Retype each line below precisely.

[Items listed in a dataset]
<<<<
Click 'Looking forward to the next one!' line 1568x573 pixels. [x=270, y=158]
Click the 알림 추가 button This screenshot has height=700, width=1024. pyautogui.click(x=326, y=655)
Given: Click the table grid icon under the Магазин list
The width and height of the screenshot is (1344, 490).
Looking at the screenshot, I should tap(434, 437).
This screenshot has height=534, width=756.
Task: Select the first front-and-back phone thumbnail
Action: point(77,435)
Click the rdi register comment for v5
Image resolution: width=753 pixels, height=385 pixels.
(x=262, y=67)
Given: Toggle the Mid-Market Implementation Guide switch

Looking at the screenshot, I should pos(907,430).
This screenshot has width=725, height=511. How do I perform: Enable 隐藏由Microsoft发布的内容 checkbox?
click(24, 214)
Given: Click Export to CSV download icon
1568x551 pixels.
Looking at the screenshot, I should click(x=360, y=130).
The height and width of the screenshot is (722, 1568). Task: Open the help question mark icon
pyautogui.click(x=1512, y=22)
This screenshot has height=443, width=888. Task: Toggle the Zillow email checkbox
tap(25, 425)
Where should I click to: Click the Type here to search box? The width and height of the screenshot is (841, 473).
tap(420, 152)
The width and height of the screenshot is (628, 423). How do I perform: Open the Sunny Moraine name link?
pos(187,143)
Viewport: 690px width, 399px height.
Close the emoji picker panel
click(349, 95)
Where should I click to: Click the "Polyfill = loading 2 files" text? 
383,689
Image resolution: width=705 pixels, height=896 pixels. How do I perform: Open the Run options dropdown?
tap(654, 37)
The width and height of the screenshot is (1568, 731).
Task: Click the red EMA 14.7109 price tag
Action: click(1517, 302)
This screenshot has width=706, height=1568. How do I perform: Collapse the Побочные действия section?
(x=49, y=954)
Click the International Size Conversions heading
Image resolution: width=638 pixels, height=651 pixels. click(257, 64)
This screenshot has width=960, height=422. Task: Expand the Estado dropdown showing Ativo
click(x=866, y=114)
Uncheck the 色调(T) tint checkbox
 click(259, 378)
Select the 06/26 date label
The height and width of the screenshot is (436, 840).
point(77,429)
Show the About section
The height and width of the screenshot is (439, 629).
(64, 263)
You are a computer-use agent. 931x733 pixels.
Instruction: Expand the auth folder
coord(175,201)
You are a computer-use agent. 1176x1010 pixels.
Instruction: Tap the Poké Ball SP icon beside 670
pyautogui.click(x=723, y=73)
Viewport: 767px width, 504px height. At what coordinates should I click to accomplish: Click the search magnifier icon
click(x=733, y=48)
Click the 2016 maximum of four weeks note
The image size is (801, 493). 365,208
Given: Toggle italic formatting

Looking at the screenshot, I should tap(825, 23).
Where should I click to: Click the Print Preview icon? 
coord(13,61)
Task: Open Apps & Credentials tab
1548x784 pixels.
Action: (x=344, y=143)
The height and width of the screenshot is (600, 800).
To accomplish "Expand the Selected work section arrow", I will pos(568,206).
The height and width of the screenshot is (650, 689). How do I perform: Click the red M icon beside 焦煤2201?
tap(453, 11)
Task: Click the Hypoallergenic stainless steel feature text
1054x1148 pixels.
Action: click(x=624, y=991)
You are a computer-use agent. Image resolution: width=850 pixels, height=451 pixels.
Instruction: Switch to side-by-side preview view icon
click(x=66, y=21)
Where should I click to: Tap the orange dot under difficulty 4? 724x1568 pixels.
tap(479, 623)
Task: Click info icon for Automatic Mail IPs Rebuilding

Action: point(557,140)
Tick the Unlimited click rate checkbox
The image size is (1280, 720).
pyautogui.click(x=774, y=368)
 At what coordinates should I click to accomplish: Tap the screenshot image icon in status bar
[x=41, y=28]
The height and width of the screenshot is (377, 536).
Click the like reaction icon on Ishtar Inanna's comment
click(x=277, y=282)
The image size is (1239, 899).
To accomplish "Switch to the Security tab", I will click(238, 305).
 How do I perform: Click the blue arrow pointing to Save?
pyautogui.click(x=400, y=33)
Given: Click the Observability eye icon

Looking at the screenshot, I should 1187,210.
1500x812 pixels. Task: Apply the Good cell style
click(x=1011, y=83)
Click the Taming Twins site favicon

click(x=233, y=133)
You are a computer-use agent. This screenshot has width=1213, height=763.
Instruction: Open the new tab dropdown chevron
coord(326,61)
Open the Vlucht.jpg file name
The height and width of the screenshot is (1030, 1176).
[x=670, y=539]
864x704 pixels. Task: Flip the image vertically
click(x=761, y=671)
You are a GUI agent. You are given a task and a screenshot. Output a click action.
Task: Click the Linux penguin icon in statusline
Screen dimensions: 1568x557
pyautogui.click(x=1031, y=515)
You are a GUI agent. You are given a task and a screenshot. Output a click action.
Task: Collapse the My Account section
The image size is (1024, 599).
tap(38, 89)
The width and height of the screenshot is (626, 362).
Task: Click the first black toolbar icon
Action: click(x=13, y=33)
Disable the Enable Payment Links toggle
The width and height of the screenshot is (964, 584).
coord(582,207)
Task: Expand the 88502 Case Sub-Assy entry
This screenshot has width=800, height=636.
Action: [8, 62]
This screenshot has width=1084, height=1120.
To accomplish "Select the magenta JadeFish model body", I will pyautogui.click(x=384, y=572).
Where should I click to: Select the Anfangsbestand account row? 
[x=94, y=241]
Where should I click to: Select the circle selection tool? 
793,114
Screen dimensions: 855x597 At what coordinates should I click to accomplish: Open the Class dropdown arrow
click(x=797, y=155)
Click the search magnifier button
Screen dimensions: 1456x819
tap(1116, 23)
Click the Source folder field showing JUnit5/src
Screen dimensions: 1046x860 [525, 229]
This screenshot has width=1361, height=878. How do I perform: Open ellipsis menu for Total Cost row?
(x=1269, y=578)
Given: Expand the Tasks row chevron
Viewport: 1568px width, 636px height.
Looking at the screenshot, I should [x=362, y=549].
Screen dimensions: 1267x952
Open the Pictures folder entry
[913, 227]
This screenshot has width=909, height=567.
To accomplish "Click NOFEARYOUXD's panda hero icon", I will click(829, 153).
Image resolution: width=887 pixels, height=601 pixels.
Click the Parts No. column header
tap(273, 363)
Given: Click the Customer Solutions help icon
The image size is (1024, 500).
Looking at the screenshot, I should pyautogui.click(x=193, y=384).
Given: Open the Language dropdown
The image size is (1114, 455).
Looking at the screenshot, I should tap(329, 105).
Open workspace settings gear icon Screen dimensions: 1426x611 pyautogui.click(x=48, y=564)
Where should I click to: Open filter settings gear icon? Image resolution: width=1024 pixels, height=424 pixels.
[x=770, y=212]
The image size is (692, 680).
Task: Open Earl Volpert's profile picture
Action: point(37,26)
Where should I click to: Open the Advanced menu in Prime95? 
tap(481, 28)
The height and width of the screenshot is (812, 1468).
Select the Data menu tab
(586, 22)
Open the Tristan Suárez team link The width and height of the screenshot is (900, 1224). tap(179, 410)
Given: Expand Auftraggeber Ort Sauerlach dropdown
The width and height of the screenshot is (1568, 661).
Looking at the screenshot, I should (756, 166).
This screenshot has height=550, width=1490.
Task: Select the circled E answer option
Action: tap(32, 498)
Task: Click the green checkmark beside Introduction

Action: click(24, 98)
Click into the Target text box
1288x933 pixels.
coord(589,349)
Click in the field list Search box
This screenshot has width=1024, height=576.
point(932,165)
>>>>
Your solution:
Click 'Looking forward to the next one!' line 1568x573 pixels. [x=270, y=158]
Click the 알림 추가 button This screenshot has height=700, width=1024. pyautogui.click(x=326, y=655)
Given: Click the table grid icon under the Магазин list
The width and height of the screenshot is (1344, 490).
Looking at the screenshot, I should tap(434, 437).
This screenshot has height=534, width=756.
Task: Select the first front-and-back phone thumbnail
Action: point(77,435)
Click the rdi register comment for v5
Image resolution: width=753 pixels, height=385 pixels.
(x=262, y=67)
Given: Toggle the Mid-Market Implementation Guide switch

Looking at the screenshot, I should pos(907,430).
This screenshot has width=725, height=511. How do I perform: Enable 隐藏由Microsoft发布的内容 checkbox?
click(24, 214)
Given: Click Export to CSV download icon
1568x551 pixels.
Looking at the screenshot, I should click(x=360, y=130).
The height and width of the screenshot is (722, 1568). Task: Open the help question mark icon
pyautogui.click(x=1512, y=22)
This screenshot has height=443, width=888. Task: Toggle the Zillow email checkbox
tap(25, 425)
Where should I click to: Click the Type here to search box? The width and height of the screenshot is (841, 473).
tap(420, 152)
The width and height of the screenshot is (628, 423). How do I perform: Open the Sunny Moraine name link?
pos(187,143)
Viewport: 690px width, 399px height.
Close the emoji picker panel
click(349, 95)
Where should I click to: Click the "Polyfill = loading 2 files" text? 
383,689
Image resolution: width=705 pixels, height=896 pixels. How do I perform: Open the Run options dropdown?
tap(654, 37)
The width and height of the screenshot is (1568, 731).
Task: Click the red EMA 14.7109 price tag
Action: click(1517, 302)
This screenshot has width=706, height=1568. How do I perform: Collapse the Побочные действия section?
(x=49, y=954)
Click the International Size Conversions heading
Image resolution: width=638 pixels, height=651 pixels. click(257, 64)
This screenshot has width=960, height=422. Task: Expand the Estado dropdown showing Ativo
click(x=866, y=114)
Uncheck the 色调(T) tint checkbox
 click(259, 378)
Select the 06/26 date label
The height and width of the screenshot is (436, 840).
point(77,429)
Show the About section
The height and width of the screenshot is (439, 629).
(64, 263)
You are a computer-use agent. 931x733 pixels.
Instruction: Expand the auth folder
coord(175,201)
You are a computer-use agent. 1176x1010 pixels.
Instruction: Tap the Poké Ball SP icon beside 670
pyautogui.click(x=723, y=73)
Viewport: 767px width, 504px height. At what coordinates should I click to accomplish: Click the search magnifier icon
click(x=733, y=48)
Click the 2016 maximum of four weeks note
The image size is (801, 493). 365,208
Given: Toggle italic formatting

Looking at the screenshot, I should tap(825, 23).
Where should I click to: Click the Print Preview icon? 
coord(13,61)
Task: Open Apps & Credentials tab
1548x784 pixels.
Action: (x=344, y=143)
The height and width of the screenshot is (600, 800).
To accomplish "Expand the Selected work section arrow", I will pos(568,206).
The height and width of the screenshot is (650, 689). How do I perform: Click the red M icon beside 焦煤2201?
tap(453, 11)
Task: Click the Hypoallergenic stainless steel feature text
1054x1148 pixels.
Action: click(x=624, y=991)
You are a computer-use agent. Image resolution: width=850 pixels, height=451 pixels.
Instruction: Switch to side-by-side preview view icon
click(x=66, y=21)
Where should I click to: Tap the orange dot under difficulty 4? 724x1568 pixels.
tap(479, 623)
Task: Click info icon for Automatic Mail IPs Rebuilding

Action: point(557,140)
Tick the Unlimited click rate checkbox
The image size is (1280, 720).
pyautogui.click(x=774, y=368)
 At what coordinates should I click to accomplish: Tap the screenshot image icon in status bar
[x=41, y=28]
The height and width of the screenshot is (377, 536).
Click the like reaction icon on Ishtar Inanna's comment
click(x=277, y=282)
The image size is (1239, 899).
To accomplish "Switch to the Security tab", I will click(238, 305).
 How do I perform: Click the blue arrow pointing to Save?
pyautogui.click(x=400, y=33)
Given: Click the Observability eye icon

Looking at the screenshot, I should 1187,210.
1500x812 pixels. Task: Apply the Good cell style
click(x=1011, y=83)
Click the Taming Twins site favicon

click(x=233, y=133)
You are a computer-use agent. This screenshot has width=1213, height=763.
Instruction: Open the new tab dropdown chevron
coord(326,61)
Open the Vlucht.jpg file name
The height and width of the screenshot is (1030, 1176).
[x=670, y=539]
864x704 pixels. Task: Flip the image vertically
click(x=761, y=671)
You are a GUI agent. You are given a task and a screenshot. Output a click action.
Task: Click the Linux penguin icon in statusline
Screen dimensions: 1568x557
pyautogui.click(x=1031, y=515)
You are a GUI agent. You are given a task and a screenshot. Output a click action.
Task: Collapse the My Account section
The image size is (1024, 599).
tap(38, 89)
The width and height of the screenshot is (626, 362).
Task: Click the first black toolbar icon
Action: click(x=13, y=33)
Disable the Enable Payment Links toggle
The width and height of the screenshot is (964, 584).
coord(582,207)
Task: Expand the 88502 Case Sub-Assy entry
This screenshot has width=800, height=636.
Action: [8, 62]
This screenshot has width=1084, height=1120.
To accomplish "Select the magenta JadeFish model body", I will pyautogui.click(x=384, y=572).
Where should I click to: Select the Anfangsbestand account row? 
[x=94, y=241]
Where should I click to: Select the circle selection tool? 
793,114
Screen dimensions: 855x597 At what coordinates should I click to accomplish: Open the Class dropdown arrow
click(x=797, y=155)
Click the search magnifier button
Screen dimensions: 1456x819
tap(1116, 23)
Click the Source folder field showing JUnit5/src
Screen dimensions: 1046x860 [525, 229]
This screenshot has width=1361, height=878. How do I perform: Open ellipsis menu for Total Cost row?
(x=1269, y=578)
Given: Expand the Tasks row chevron
Viewport: 1568px width, 636px height.
Looking at the screenshot, I should [x=362, y=549].
Screen dimensions: 1267x952
Open the Pictures folder entry
[913, 227]
This screenshot has width=909, height=567.
To accomplish "Click NOFEARYOUXD's panda hero icon", I will click(829, 153).
Image resolution: width=887 pixels, height=601 pixels.
Click the Parts No. column header
tap(273, 363)
Given: Click the Customer Solutions help icon
The image size is (1024, 500).
Looking at the screenshot, I should pyautogui.click(x=193, y=384).
Given: Open the Language dropdown
The image size is (1114, 455).
Looking at the screenshot, I should tap(329, 105).
Open workspace settings gear icon Screen dimensions: 1426x611 pyautogui.click(x=48, y=564)
Where should I click to: Open filter settings gear icon? Image resolution: width=1024 pixels, height=424 pixels.
[x=770, y=212]
The image size is (692, 680).
Task: Open Earl Volpert's profile picture
Action: point(37,26)
Where should I click to: Open the Advanced menu in Prime95? 
tap(481, 28)
The height and width of the screenshot is (812, 1468).
Select the Data menu tab
(586, 22)
Open the Tristan Suárez team link The width and height of the screenshot is (900, 1224). tap(179, 410)
Given: Expand Auftraggeber Ort Sauerlach dropdown
The width and height of the screenshot is (1568, 661).
Looking at the screenshot, I should (756, 166).
This screenshot has height=550, width=1490.
Task: Select the circled E answer option
Action: tap(32, 498)
Task: Click the green checkmark beside Introduction

Action: click(24, 98)
Click into the Target text box
1288x933 pixels.
coord(589,349)
Click in the field list Search box
This screenshot has width=1024, height=576.
point(932,165)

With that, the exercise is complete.